Moses was very indignant. Bill concealed her amusement. “But our coin was minted in 1921, didn’t we figure? That’s not even a hundred years old.”

“Well, I haven’t quite figured out how valuable it is,” he admitted. “There a lot of stuff I don’t understand, like grading and luster and I don’t know what else.” He thought for a moment, and added, “I got tangled up on an auction site and accidentally bid five hundred dollars for one, though.”

“You did what!”

He looked a little sheepish. “It’s okay; somebody outbid me. It went for five forty-nine.”

She whistled, and he nodded. “So I been thinking, Bill.”

She matched his tone. “What you been thinking, Moses?”

“I been thinking there might have been more of those coins on that plane.”

She sobered. “I don’t like the sound of that.”

“Me, either,” he said grimly. “Imagine the treasure hunt a rumor like that would start.”

“It’s already started.” She told him about the Gray gang. He swore. She looked at the monitor screen. “It’s too bad Lydia isn’t still alive.”

“Why?”

“She knew about coins.”

Moses stared at her.

“It’s true. She had a collection of old American coins, old quarters and nickels and dimes and pennies, just pocket change really, that she’d been saving up since she was a kid. She subscribed to a magazine,Quarters R Us or something like that. I used to see it lying around the house when we were at her place for book club.” She brightened. “In fact, I’d forgotten all about it, but I think she had some other, more valuable coins, too. Yeah, I remember she pulled out an album one time, it was really cool, had all these little pockets inside it for each individual coin.” She smiled. “She was annoyed with me, because I was more interested in the album construction than I was in the coins.” Her smile faded. “You know, now that I think of it, she might have…” Her voice trailed away.

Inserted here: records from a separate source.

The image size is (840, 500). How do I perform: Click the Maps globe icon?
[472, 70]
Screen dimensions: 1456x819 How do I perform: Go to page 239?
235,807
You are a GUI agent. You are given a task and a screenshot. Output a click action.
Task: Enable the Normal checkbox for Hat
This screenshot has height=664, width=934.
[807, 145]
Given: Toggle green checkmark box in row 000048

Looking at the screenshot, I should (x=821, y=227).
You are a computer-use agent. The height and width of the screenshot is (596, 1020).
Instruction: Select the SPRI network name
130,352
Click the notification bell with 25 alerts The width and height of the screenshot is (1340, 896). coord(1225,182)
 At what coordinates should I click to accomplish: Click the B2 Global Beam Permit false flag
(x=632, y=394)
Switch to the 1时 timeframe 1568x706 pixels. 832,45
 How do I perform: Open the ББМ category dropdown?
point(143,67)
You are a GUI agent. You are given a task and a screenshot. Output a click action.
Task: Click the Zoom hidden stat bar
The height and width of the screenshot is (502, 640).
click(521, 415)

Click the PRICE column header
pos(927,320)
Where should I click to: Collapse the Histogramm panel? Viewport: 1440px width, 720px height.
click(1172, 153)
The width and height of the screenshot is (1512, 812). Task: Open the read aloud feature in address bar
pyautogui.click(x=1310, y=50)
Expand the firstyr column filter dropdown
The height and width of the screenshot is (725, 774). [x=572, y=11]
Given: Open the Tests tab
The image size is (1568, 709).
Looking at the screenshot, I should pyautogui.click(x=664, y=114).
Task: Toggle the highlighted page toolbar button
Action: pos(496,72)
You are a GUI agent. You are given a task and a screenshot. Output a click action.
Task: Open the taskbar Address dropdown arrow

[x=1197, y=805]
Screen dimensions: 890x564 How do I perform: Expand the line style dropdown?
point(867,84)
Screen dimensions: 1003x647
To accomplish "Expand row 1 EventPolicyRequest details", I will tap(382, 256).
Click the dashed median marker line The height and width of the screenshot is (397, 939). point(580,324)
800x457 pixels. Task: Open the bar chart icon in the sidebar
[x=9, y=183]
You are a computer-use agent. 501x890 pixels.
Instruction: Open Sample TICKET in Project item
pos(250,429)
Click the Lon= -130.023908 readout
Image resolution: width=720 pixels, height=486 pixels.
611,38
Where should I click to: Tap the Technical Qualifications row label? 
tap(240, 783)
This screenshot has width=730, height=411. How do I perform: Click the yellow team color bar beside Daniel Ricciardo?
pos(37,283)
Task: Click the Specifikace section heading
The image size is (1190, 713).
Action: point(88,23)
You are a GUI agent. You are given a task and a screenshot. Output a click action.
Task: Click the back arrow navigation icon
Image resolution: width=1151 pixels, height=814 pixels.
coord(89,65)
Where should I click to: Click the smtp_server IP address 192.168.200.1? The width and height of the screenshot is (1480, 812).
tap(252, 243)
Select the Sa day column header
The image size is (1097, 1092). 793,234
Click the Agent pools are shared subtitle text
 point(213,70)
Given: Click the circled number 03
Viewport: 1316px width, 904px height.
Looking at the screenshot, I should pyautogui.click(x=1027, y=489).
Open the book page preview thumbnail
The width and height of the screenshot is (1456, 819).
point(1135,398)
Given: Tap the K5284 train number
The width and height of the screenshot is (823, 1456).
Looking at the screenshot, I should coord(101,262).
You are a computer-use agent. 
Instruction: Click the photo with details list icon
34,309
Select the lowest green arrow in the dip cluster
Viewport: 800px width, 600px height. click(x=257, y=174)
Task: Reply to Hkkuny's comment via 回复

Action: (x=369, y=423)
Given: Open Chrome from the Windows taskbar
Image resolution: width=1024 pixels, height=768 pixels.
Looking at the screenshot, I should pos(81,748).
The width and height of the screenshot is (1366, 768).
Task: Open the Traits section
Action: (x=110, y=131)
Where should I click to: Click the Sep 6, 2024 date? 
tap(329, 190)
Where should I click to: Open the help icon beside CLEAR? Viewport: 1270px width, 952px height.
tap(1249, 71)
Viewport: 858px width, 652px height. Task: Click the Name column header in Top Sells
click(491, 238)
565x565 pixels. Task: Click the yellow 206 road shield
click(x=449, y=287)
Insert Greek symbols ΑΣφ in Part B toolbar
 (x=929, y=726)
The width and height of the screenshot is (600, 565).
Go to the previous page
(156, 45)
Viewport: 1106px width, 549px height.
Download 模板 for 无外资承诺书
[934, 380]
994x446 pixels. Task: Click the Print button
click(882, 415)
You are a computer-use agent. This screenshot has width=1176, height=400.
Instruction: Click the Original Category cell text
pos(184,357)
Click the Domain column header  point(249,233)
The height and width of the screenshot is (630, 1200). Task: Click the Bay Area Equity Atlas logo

Moses’ face had gone very hard. “Might have what?”

“It’s silly, it couldn’t possibly…” She met his eyes. “I’ve got to be wrong about this, Moses.”

He was inexorable. “Wrong about what?”

“Now that I think back, she might have had one of those coins in that album. Just like the one that was in the hand.”

Wy had a pickup in Ekwok she couldn’t get out of, so Jo accompanied Liam to the post. They arrived at the same time as Diana, who looked as drug-out as Liam felt. He brought her up-to-date. She listened, nodding, and when he finished said, “Makes sense to me. I just rousted Brewster Gibbons out of bed and hauled his butt down to the bank. Karen bought her town house for cash.”

“How much?”

“A hundred and twenty thousand.”

“Jesus. What’d she do, write a check?”

“She did, and this is the interesting part. She didn’t have much left over.”

“Her bank balance looks pretty good.”

“Yeah, but that’s the least amount it’s ever been. Gibbons says she’s been steadily depleting her trust fund.”

“What else?”

“While I was at it, I checked on Lydia’s finances. Her house is paid off, too, although that’s not quite so surprising. I checked on the other kids. All of them have very healthy cash balances, and none of them have any outstanding debts, at least not with Brewster’s bank. Jerry’s balance is just as healthy, it’s just that every check has to be cosigned by his mother.”